1970年，瑞士多纳赫的格奥尔格·昂格尔博士(1909-1999)建议我把柏拉图立体论作为一个值得思考的话题。听到一位训练有素的数学家如此谈论数学中如此初级的话题，我既惊讶又好奇。此后不久，我读了乔治·亚当斯的《物理与空灵空间》(亚当斯，1965年)，书中想象了从无限遥远的平面进来的线和平面创造的几何形式，我还读了l·戈登·普卢默的《宇宙心灵的数学》(戈登·普卢默，1970年);神智学的象征主义似乎有点做作，但我发现嵌套的柏拉图立体图展示了一些奇妙而令人惊讶的几何形状。
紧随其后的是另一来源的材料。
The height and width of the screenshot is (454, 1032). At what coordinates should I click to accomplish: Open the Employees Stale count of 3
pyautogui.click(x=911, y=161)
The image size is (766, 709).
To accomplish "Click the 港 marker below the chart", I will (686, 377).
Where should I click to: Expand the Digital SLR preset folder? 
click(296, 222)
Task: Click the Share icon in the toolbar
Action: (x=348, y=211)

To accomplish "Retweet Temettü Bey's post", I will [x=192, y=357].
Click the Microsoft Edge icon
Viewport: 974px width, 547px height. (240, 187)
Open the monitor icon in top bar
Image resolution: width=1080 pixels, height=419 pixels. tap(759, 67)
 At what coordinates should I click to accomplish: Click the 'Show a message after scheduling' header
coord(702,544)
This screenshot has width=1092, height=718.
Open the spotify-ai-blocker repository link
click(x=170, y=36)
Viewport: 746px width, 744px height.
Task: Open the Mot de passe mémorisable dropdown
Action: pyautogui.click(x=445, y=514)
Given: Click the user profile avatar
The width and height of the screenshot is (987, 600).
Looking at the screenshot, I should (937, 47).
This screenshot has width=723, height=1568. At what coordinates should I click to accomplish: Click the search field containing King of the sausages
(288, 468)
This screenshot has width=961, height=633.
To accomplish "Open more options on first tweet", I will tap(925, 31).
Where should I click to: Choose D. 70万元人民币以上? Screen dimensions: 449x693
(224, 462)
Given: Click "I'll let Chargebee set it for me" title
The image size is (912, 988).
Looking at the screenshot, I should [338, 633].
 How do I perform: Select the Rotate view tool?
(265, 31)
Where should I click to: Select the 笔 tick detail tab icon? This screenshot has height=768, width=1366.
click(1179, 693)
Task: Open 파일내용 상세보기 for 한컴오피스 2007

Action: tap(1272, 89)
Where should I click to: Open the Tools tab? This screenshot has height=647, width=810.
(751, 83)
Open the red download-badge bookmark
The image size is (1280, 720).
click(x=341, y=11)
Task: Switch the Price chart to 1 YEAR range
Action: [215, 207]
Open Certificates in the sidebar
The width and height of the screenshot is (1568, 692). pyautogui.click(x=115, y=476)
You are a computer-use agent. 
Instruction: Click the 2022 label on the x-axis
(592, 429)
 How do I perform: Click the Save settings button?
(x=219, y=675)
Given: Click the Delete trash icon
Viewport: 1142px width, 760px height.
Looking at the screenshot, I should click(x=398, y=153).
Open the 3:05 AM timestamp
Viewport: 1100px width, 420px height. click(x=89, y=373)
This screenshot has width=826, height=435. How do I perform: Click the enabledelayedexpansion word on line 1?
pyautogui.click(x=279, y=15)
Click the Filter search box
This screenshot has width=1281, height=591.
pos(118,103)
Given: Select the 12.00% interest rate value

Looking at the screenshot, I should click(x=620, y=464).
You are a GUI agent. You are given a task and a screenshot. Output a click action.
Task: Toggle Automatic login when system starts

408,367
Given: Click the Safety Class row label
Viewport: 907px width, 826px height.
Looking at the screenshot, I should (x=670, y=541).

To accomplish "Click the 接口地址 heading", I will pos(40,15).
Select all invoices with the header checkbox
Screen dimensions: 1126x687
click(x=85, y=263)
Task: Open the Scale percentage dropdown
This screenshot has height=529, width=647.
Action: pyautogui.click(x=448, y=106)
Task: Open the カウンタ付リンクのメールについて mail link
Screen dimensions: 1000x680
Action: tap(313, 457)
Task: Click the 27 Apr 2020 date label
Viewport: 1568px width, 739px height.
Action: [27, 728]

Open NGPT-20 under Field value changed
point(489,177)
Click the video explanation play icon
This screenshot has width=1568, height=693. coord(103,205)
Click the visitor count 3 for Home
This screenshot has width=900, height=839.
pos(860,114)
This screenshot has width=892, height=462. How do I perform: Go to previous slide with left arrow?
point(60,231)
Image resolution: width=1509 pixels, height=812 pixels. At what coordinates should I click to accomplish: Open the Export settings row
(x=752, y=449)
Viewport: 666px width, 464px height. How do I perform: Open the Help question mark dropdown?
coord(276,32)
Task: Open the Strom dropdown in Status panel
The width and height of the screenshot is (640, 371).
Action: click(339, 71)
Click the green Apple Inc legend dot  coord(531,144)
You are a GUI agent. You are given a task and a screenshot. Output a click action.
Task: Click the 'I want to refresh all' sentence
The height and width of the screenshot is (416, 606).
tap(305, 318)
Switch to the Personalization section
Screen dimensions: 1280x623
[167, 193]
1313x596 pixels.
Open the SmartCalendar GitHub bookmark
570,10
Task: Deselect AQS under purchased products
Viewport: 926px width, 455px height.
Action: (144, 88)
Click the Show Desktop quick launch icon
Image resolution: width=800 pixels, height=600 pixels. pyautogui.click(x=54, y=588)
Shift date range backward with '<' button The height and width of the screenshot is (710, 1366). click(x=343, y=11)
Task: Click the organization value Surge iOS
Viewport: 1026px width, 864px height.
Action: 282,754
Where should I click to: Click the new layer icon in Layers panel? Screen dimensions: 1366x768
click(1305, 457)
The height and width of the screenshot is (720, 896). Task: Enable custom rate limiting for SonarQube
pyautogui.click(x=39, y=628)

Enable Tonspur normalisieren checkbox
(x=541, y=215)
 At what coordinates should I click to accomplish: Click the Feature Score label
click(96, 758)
美丽的几何图形在我的脑海里游弋。我想做一些模型给我的学生们看，但我怎么才能把它们做成实物，让它们真正地粘在一起呢?此外，我想要强调几何形状的少量材料和干净的线条，从而刺激观众内心想象纯粹的几何形状;正是这种内在的活动吸引了一个人，使主题变得有意义。那么，如何制作它们呢?经过一些尝试和错误，我最终决定用弯曲的电线和胶水连接金属管，在绷紧的电线上悬挂更多的管子。在教授射影几何和群论时，这些模型吸引了学生的注意力，使概念变得非常容易理解，在艺术画廊里，观众们带着兴趣和好奇的目光注视着。从不同的角度看，观众会看到引人注目的图案。然而，要做到这一点，就需要精确地使所有的管子和电线精确地排列起来。五个正四面体的组合是非常著名的，模型通常是用硬纸板做成的，表面是实心的。图1是用青铜铸造的这个表单的照片。图2显示了相同的五个四面体，边缘为黄铜管。图1有实心面。它装饰着我们的家庭花园，在这里，老化的自然光泽和变化的日光创造了各种美丽的效果。然而，由于固体表面的不透明性，人们无法从任何一个角度看到整个四面体，而且根本无法看到内核的形状。图2实际上是张拉整体图。这5个四面体彼此不接触，而是用金属丝相互悬挂在一起，这些金属丝在外面形成了一个十二面体的边缘。此外，悬挂在对角线上的铝管形成了一个二十面体

本文章由计算机程序翻译，如有差异，请以英文原文为准。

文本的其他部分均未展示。